Zhi Qing Denise Lim

Behaving badly: ‘European deviance’ in colonial Singapore, c. 1890-​​1940


This doctoral project examines how ‘deviance’ amongst Europeans in colonial Singapore was conceptualised in the period c. 1890 to 1940. It looks at the ways in which such constructions were simultaneously informed by and shaped ‘Europeanness.’ The chosen time period saw increased anxieties surrounding ‘European deviance’ in Singapore, against a backdrop of contested power relations between the colonial authorities and Asian populations. Shifts in metropolitan discourses surrounding the white European body in this period shaped how European deviance was conceptualised in Singapore. In this proposed study, I contend that the boundaries of European deviance—contingent on notions of race, class, gender, and space—was delineated against ideals of respectability. Considering that ‘deviance’ and ‘respectability’ as relational rather than dichotomous categories, I argue that the designation of a behaviour as deviant was not least contingent on who was showing this behaviour and where it took place.

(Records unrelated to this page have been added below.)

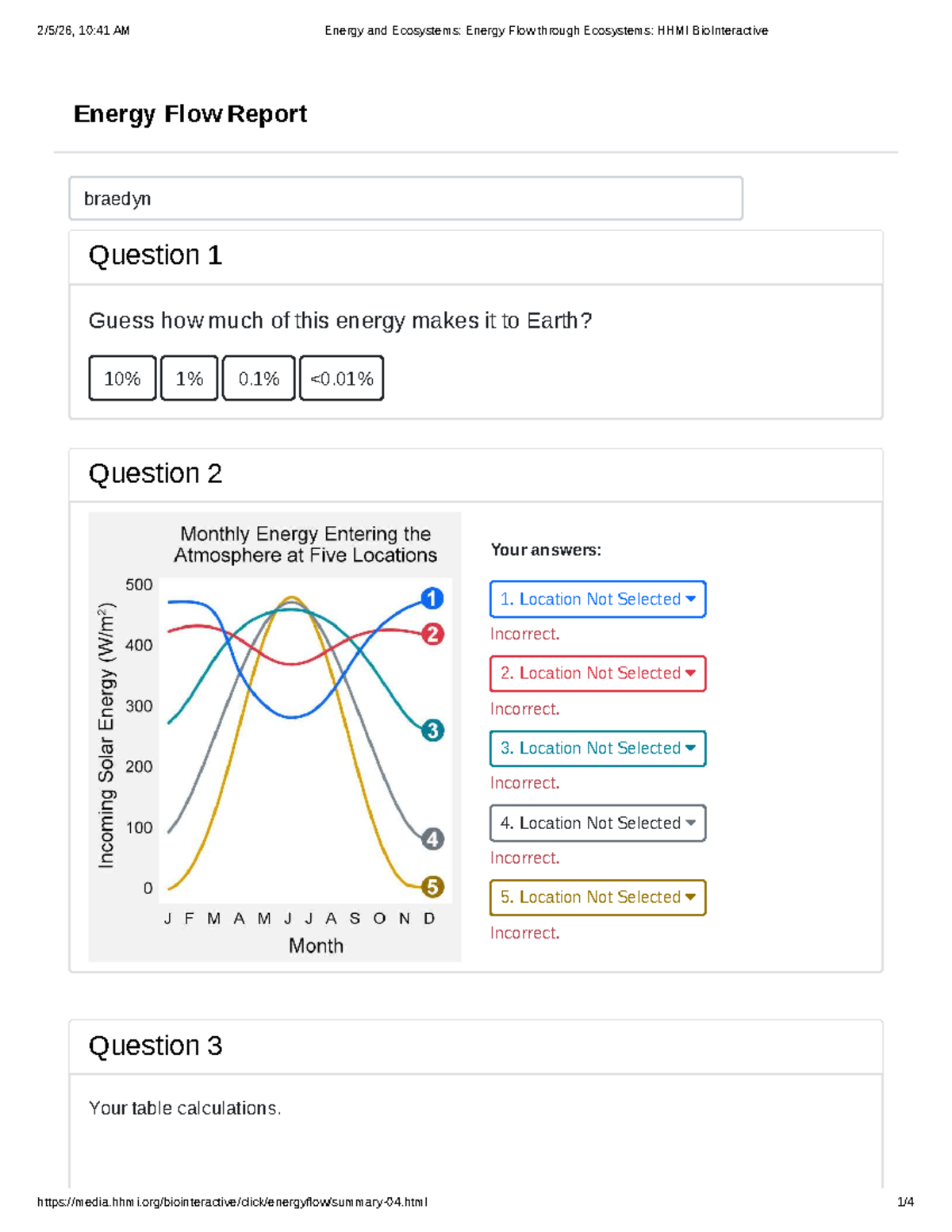The image size is (952, 1232).
Task: Click the gold location marker 5 on graph
Action: (x=432, y=887)
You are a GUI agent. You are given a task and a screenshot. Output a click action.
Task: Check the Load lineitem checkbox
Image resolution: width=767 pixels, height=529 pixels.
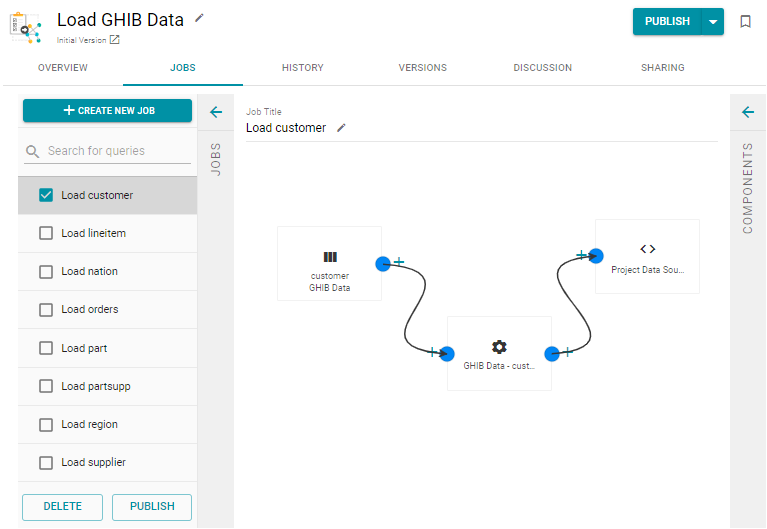point(46,233)
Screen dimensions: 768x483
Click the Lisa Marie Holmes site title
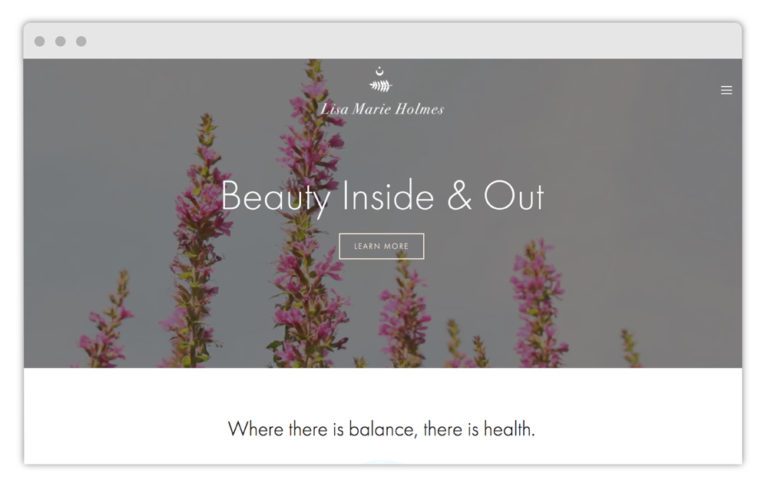point(382,109)
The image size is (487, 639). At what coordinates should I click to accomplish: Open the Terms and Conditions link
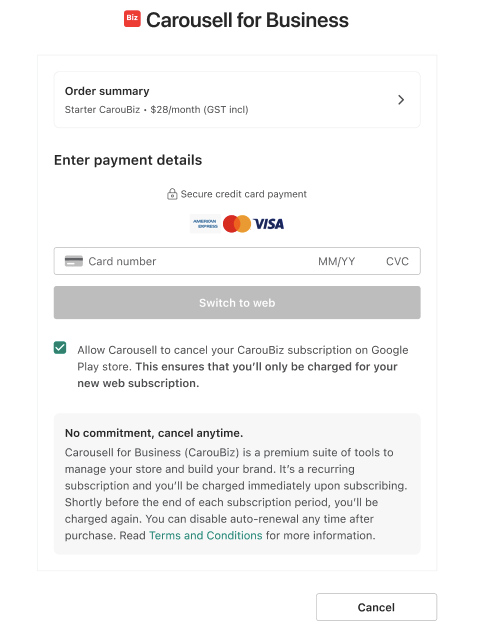click(206, 535)
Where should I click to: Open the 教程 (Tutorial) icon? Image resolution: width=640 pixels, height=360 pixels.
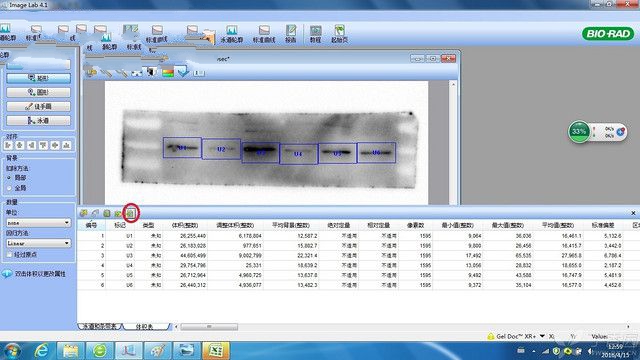point(315,33)
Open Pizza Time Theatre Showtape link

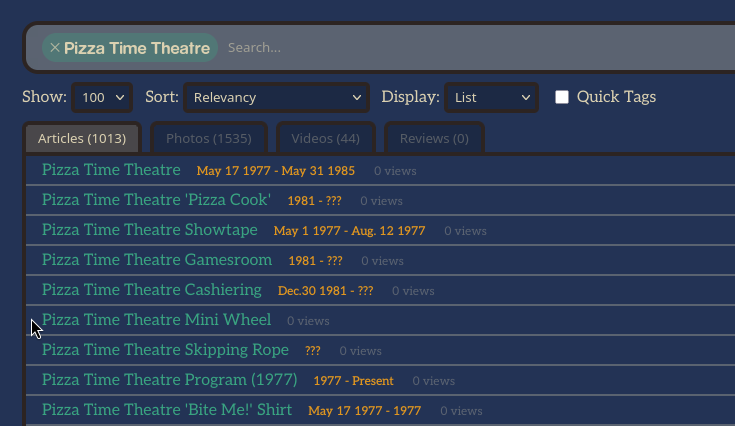[x=149, y=230]
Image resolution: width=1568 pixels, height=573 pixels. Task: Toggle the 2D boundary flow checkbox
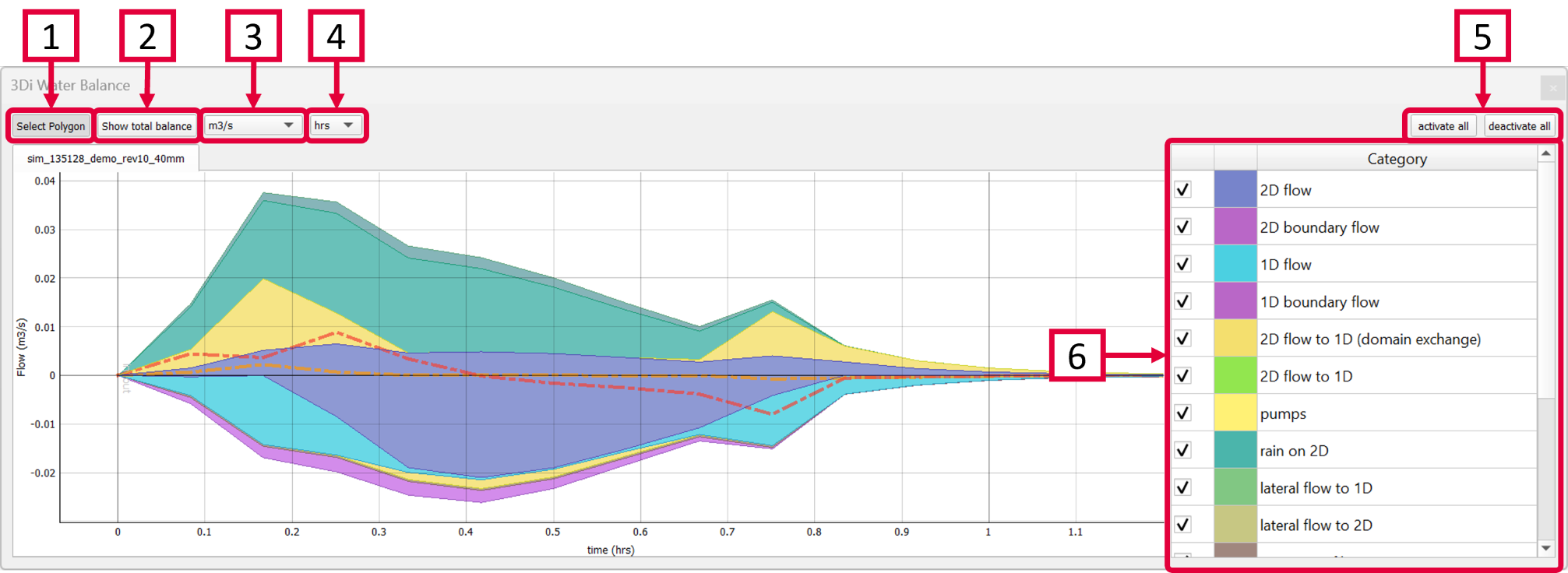click(1183, 227)
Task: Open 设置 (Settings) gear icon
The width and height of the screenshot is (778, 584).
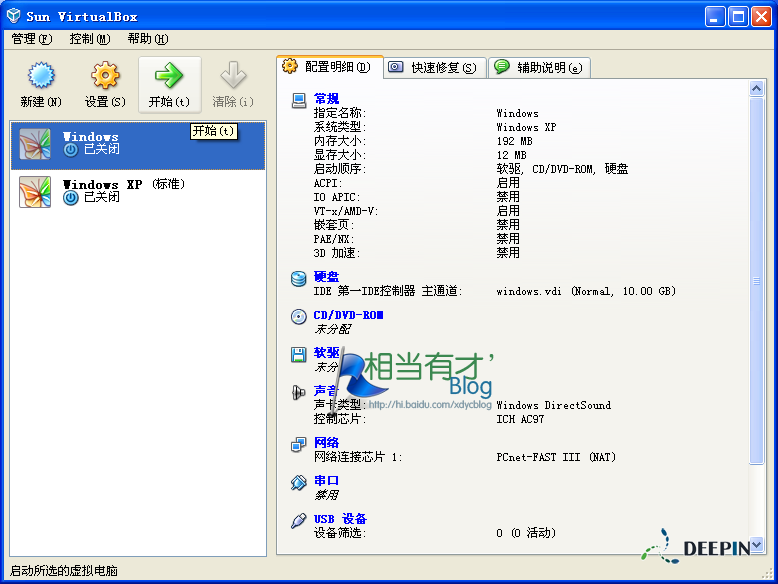Action: point(104,77)
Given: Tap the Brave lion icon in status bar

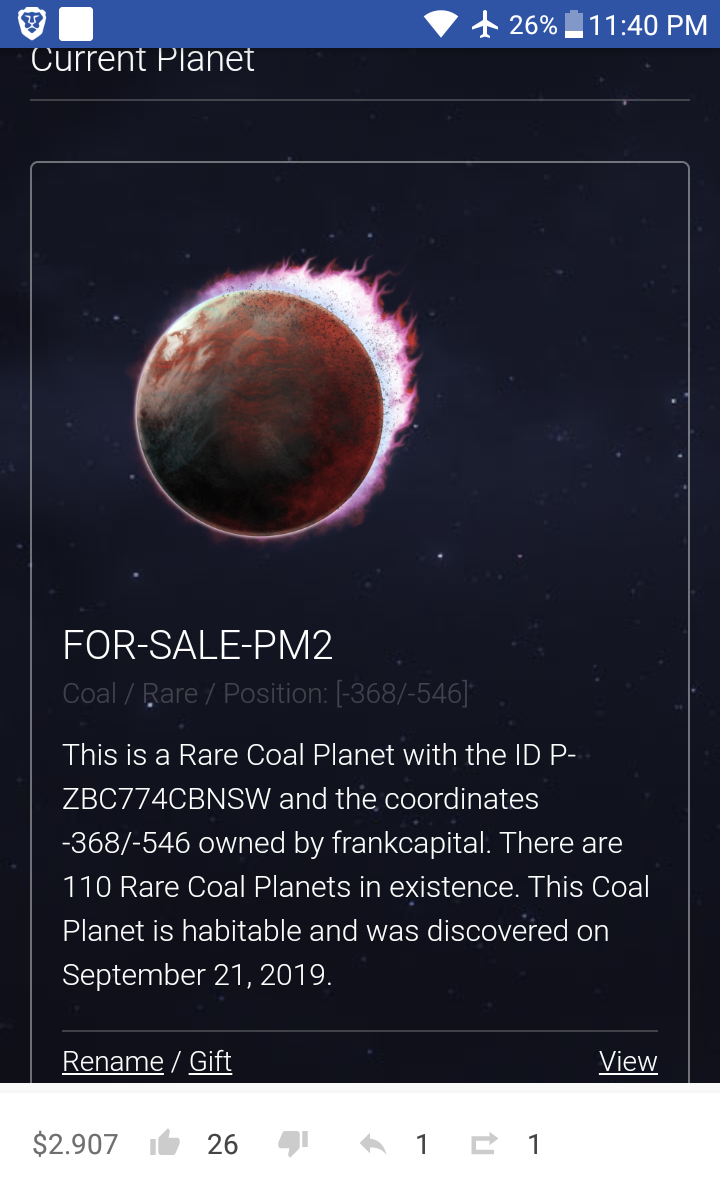Looking at the screenshot, I should 32,24.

Using the analytical lens of race, class, gender, and space, the study will examine newspapers, colonial records, letters, and travelogues. Four aspects of perceived deviance are examined in this doctoral project—vagrancy; intoxication; illicit sex; crime and madness. As these aspects of deviance overlap with what were commonly perceived as Asian ‘social ills,’ I compare the Asian discourses and measures taken to address ‘social ills’ to those against European deviance. Considering colonial anxieties surrounding the visibility of European deviance to Asian populations, I seek to examine how Asians perceived European deviance. This doctoral project maps a topography of sites in which European deviance was said to occur in consideration of Singapore’s colonial port city characteristics, zooming into specific localities to see how inter-​​ethnic interactions within these spaces shaped the perception of deviance. The project also examines how discourses surrounding ‘European deviance’ were informed by news, knowledge and ideas that traveled within and beyond British imperial space.

The proposed study seeks to contribute to several fields of inquiry, namely to the field of colonial studies, critical whiteness studies and the history of Singapore, by investigating the politics of Europeanness and marginality through the lens of deviance and their transimperial connections.